## URAIAN SOAL A
Tulis ulang persis baris-baris dalam catatan, mulai dari baris pertama catatan sampai baris yang memuat "Action: click(7, 14)", termasuk baris itu.

Keberlanjutan dan profitabilitas pertanian berbasis kakao di Sulawesi

Kakao adalah komoditas ekspor paling menguntungkan ketiga di Indonesia setelah kelapa sawit dan karet. Walaupun investasi pemerintah Indonesia melalui program GERNAS dirancang untuk menstimulasi produktivitas pertanian, produksi kakao menurun dari 550.000 ton pada tahun 2007 menjadi kurang dari 300.000 ton pada tahun 2018 akibat faktor agronomi dan sosio-ekonomi. Penurunan produksi ini berimbas pada berkurangnya ekspor biji kakao dan bertambahnya impor biji kakao, serta menghentikan operasi penggilingan di 9 dari 20 pabrik utnuk sementara waktu. Walaupun hasil panen lebih dari satu ton per hektar merupakan hal yang umum terjadi di masa lalu, lebih dari 85 persen petani kakao di Sulawesi kini memproduksi kurang dari 500 kilogram biji basah setiap tahunnya, senilai sekitar Rp 10 juta. Penurunan pendapatan telah memaksa petani kakao untuk mencari pekerjaan di luar sektor pertanian atau mengganti pohon kakao mereka dengan tanaman lain.

## URAIAN SOAL B
Sebutkan semua komoditas ekspor yang disebut dalam kutipan tentang kakao di Sulawesi.

## CATATAN TERSEDIA
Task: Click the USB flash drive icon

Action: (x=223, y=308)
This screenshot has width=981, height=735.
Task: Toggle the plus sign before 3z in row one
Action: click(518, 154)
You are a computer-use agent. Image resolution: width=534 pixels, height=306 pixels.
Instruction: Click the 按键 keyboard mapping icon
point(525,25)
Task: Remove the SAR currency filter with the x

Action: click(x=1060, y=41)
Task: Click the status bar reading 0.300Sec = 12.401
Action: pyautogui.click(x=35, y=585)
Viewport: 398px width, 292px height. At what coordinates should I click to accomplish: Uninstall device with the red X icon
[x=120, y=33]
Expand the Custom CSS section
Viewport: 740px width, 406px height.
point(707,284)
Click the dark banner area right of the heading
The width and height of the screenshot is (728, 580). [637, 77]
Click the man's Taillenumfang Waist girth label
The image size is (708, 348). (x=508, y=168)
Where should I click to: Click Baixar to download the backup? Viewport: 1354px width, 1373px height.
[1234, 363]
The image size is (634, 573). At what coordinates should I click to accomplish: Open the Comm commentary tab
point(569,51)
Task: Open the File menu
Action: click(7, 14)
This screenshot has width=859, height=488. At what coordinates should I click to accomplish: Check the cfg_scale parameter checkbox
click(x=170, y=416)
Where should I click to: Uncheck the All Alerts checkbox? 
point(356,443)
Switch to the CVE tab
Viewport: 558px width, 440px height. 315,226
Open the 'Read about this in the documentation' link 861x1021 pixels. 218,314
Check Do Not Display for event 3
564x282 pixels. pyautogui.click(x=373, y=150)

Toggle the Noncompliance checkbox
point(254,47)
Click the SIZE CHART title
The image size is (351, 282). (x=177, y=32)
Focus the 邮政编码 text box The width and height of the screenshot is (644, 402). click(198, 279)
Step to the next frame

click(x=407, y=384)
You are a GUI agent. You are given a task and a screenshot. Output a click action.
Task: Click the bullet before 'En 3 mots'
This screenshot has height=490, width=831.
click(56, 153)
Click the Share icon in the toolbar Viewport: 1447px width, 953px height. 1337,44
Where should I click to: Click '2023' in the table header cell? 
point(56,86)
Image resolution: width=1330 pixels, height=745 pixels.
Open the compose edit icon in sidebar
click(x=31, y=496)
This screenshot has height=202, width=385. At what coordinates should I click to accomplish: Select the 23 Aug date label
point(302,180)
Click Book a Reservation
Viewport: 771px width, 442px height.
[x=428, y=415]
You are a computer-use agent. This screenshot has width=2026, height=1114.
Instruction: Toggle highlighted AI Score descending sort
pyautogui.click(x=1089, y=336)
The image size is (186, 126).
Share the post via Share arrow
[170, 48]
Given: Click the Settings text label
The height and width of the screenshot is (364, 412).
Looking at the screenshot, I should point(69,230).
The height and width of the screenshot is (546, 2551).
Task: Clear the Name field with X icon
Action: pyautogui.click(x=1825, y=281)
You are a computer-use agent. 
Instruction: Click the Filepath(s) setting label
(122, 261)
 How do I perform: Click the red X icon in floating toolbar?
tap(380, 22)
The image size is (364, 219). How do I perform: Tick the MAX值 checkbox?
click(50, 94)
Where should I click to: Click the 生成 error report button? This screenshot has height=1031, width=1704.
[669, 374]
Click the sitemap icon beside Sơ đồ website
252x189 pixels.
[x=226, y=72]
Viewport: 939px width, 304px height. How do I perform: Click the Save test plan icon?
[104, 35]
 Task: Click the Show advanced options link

## JAWABAN TERTULIS A
Task: Click the USB flash drive icon

Action: (x=223, y=308)
This screenshot has width=981, height=735.
Task: Toggle the plus sign before 3z in row one
Action: click(518, 154)
You are a computer-use agent. Image resolution: width=534 pixels, height=306 pixels.
Instruction: Click the 按键 keyboard mapping icon
point(525,25)
Task: Remove the SAR currency filter with the x

Action: click(x=1060, y=41)
Task: Click the status bar reading 0.300Sec = 12.401
Action: pyautogui.click(x=35, y=585)
Viewport: 398px width, 292px height. At what coordinates should I click to accomplish: Uninstall device with the red X icon
[x=120, y=33]
Expand the Custom CSS section
Viewport: 740px width, 406px height.
point(707,284)
Click the dark banner area right of the heading
The width and height of the screenshot is (728, 580). [637, 77]
Click the man's Taillenumfang Waist girth label
The image size is (708, 348). (x=508, y=168)
Where should I click to: Click Baixar to download the backup? Viewport: 1354px width, 1373px height.
[1234, 363]
The image size is (634, 573). At what coordinates should I click to accomplish: Open the Comm commentary tab
point(569,51)
Task: Open the File menu
Action: click(7, 14)

## JAWABAN TERTULIS B
Kakao, kelapa sawit, karet